_DOCUMENT SECTION_.
He arrives first at the Downriver Station and encounters the Accountant who first mentions Kurtz. Marlow then comes to the Central Trading Station where he meets the Manager who will accompany him on the voyage. The expedition is delayed because the steamboat on which they will sail is damaged. Waiting for vital spare parts to arrive, Marlow befriends the boilermaker, who sheds more light on Kurtz.

Marlow finds a cryptic note dropped by the Manager, which hints at Kurtz's instability. The missing rivets arrive and the boat is fixed. The voyage progresses briskly, despite being attacked by unknown assailants. Eventually Marlow and his entourage arrive at the Inner Station, where Kurtz is based, together with his peculiar acolyte, the Harlequin. The Manager finds Kurtz's enormous hoard of ivory which he hurriedly carries on board the boat.

At last Kurtz appears. He is gaunt, thin and ill. He has a letter to give Marlow. A mysterious River Woman sings a lament.

Data for locating visible targets
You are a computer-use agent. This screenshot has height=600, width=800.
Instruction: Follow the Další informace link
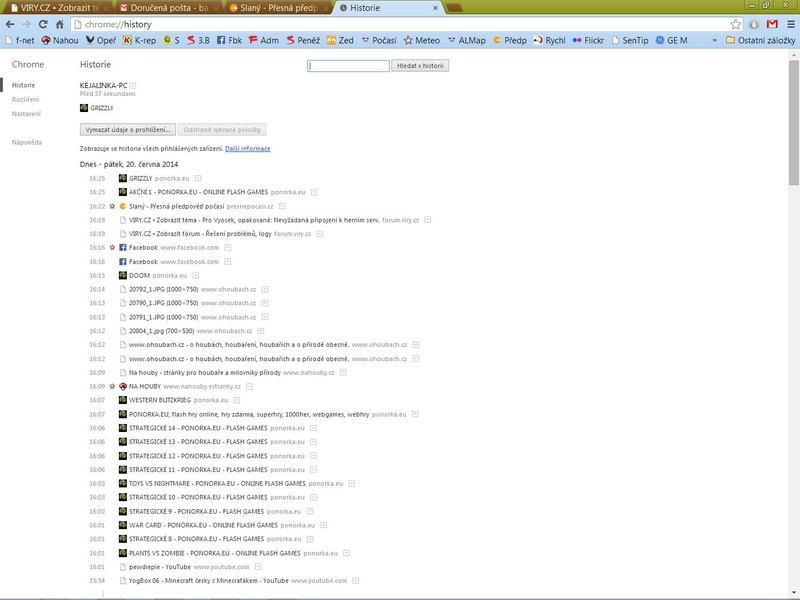pos(247,148)

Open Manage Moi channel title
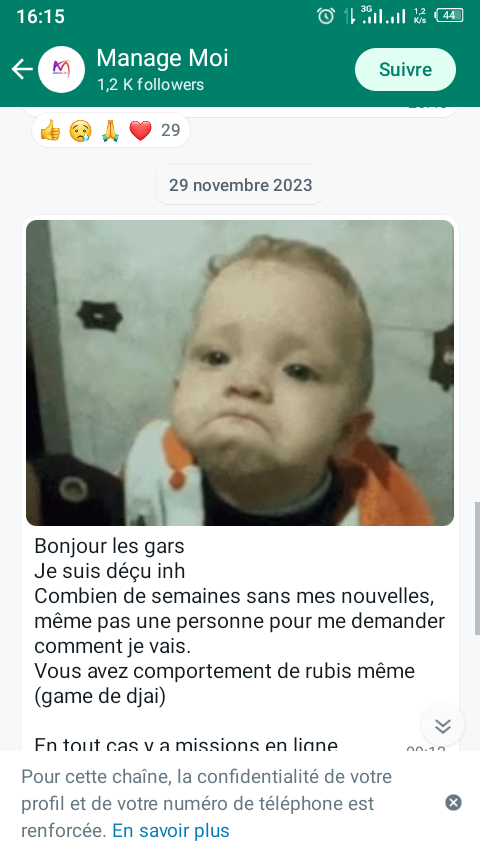(162, 58)
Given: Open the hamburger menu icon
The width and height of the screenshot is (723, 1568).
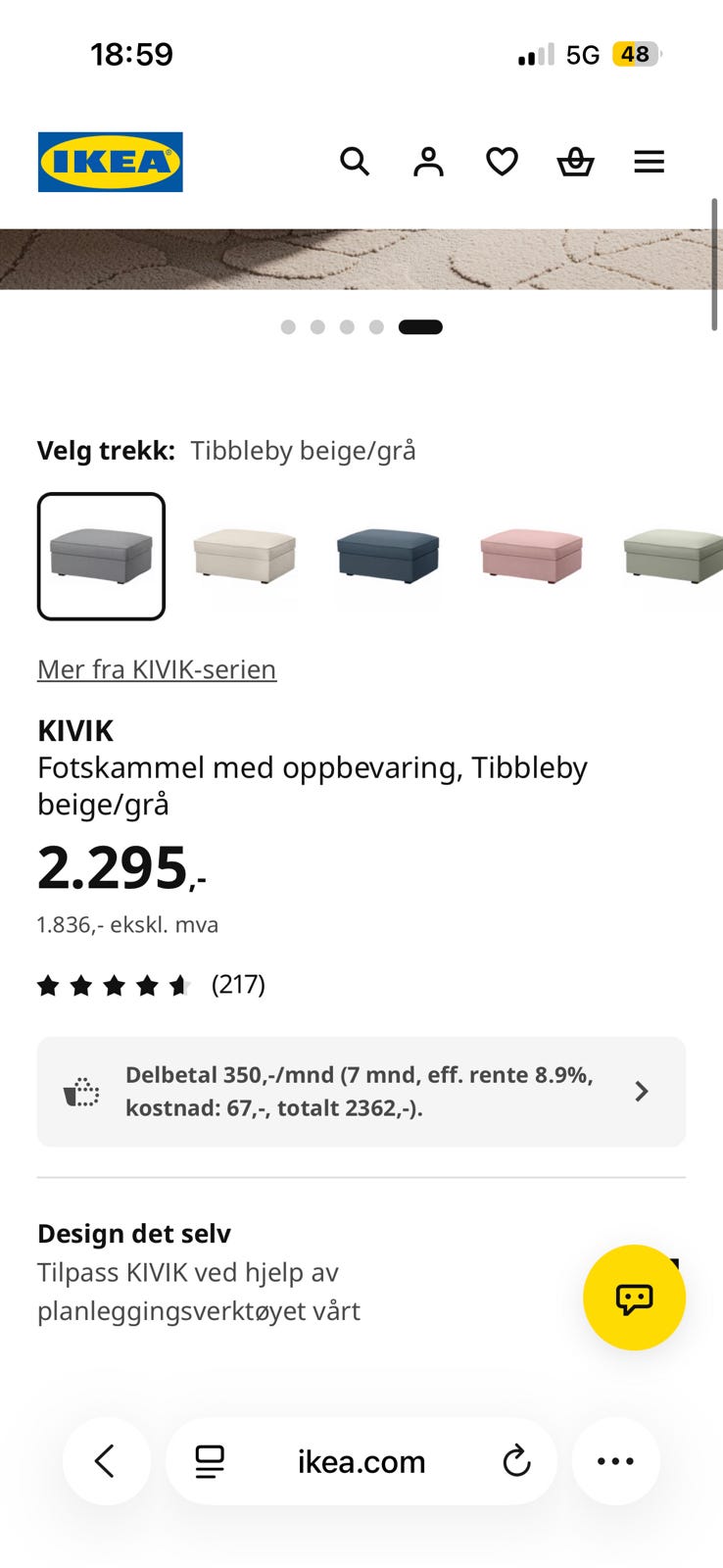Looking at the screenshot, I should pyautogui.click(x=649, y=162).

_THINGS TO DO_.
1 - Please return the part of the plot summary that opens with the words containing "Marlow finds a" and closes with "sings a lament.".
2 - Answer these questions from the plot summary:
(a) At which station does Marlow arrive first?
(b) Why is the expedition delayed?
(c) What is the name of Kurtz's acolyte at the Inner Station?
3 - Translate this sentence from the plot summary into Spanish: "The missing rivets arrive and the boat is fixed."
The entries have no connection to the plot summary.

_SOLUTIONS IN ORDER_.
1 -
Marlow finds a cryptic note dropped by the Manager, which hints at Kurtz's instability. The missing rivets arrive and the boat is fixed. The voyage progresses briskly, despite being attacked by unknown assailants. Eventually Marlow and his entourage arrive at the Inner Station, where Kurtz is based, together with his peculiar acolyte, the Harlequin. The Manager finds Kurtz's enormous hoard of ivory which he hurriedly carries on board the boat.

At last Kurtz appears. He is gaunt, thin and ill. He has a letter to give Marlow. A mysterious River Woman sings a lament.

2 -
(a) The Downriver Station.
(b) The steamboat on which they will sail is damaged.
(c) The Harlequin.

3 - Los remaches que faltaban llegan y el barco queda reparado.